I thought of something today—while the professor was lecturing about the studies and experiments that led to the discovery of the double-helical structure of DNA. How fast our understanding of the natural world has developed! The capacity and capability of our brains, made possible by human evolution, is astounding. In such a short time we’ve gone from simply existing to being able to question both why and HOW we exist. As simple academic truth we teach our children about microorganisms, transmission genetics, and even now we’re breaching the field of uncertainty surrounding genetic therapy and engineering.

These concepts themselves aren’t what caught my attention though. It was the realization that I took all of these facts for granted for so long. As an adolescent, it never occurred to me that someone actually discovered bacteria. I can regurgitate facts about when the use of penicillin was first implemented and yet, in my mind people always knew what I was then being taught. In my mind, those monumental discoveries had happened so long ago that an understanding of contemporaneous life predating them was unfathomable.
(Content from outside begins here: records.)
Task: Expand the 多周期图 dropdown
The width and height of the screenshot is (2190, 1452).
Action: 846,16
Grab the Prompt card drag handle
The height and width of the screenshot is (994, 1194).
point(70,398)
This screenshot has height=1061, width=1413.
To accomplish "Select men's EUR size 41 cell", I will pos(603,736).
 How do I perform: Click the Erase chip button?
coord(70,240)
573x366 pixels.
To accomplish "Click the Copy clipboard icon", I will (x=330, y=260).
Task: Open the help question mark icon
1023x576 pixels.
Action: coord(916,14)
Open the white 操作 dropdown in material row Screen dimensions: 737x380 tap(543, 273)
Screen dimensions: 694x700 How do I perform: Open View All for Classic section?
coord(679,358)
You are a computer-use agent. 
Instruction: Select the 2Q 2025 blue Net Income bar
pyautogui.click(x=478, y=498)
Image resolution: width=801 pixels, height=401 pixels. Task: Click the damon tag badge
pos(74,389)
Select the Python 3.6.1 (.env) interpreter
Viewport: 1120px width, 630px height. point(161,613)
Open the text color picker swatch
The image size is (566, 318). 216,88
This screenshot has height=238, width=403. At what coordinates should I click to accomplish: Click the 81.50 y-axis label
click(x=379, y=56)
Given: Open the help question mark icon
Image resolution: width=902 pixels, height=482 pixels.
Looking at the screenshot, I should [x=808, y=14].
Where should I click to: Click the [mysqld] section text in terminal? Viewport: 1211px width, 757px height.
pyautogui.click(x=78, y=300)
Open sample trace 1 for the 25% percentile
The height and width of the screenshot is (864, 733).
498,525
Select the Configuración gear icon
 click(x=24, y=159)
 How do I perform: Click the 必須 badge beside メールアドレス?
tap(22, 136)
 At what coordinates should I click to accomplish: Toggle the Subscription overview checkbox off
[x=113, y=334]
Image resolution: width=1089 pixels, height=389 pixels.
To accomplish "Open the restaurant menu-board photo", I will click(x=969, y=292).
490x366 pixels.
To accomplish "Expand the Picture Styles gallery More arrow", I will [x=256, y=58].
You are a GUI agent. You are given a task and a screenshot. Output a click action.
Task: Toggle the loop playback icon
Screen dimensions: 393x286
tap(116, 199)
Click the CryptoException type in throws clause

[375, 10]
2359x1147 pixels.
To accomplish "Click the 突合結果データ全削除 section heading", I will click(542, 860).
But those historical events aren’t lost to the recesses of history texts. They weren’t really that long ago—but as a child and even as a teenager, my understanding of what constitutes “a long time” completely undermined the credit due to all those brilliant minds.

All of the finesse and incredible progress related to the super-subject of SCIENCE seemed static to me. Microbiology, biochemistry, genetics—all of these were like stagnant pools from which a parade of teachers, professors, and doctors drew quantifiable cups to be dumped upon the heads of their students. The epiphany seems insultingly obvious now. We ought to think of science like prolific tides that ebb and swell—a composition that could change with a simple sigh of understanding from any laboratory on Earth.

To a twenty-two-year-old, fresh out of undergraduate studies, fifty years feels immeasurable. As a young adult I’m trying to understand the speed with which scientific innovation and examination occurs and has occurred. A relatively brief stretch that I recognize will only seem faster as I personally amass more life, more time in which I can contextualize the events of the world. The speed is already dizzying, especially with the recent supreme court decision regarding Myriad Genetics Inc. How many Americans realize that up until two weeks ago, June 12th 2013, entire genes within the depths of their genetic material, the fundamental code that functions as the operating system for all life on Earth, were patented?

When I’m sixty, there will be new discoveries. Ones that I witnessed as they were born and then grew in confidence and certainty. Ones that will seem novel and infinitely illuminating even though their truth was always present. Discoveries that my children will take for granted, swimming in their own stagnant pools and unable to understand what life would have been like before we knew.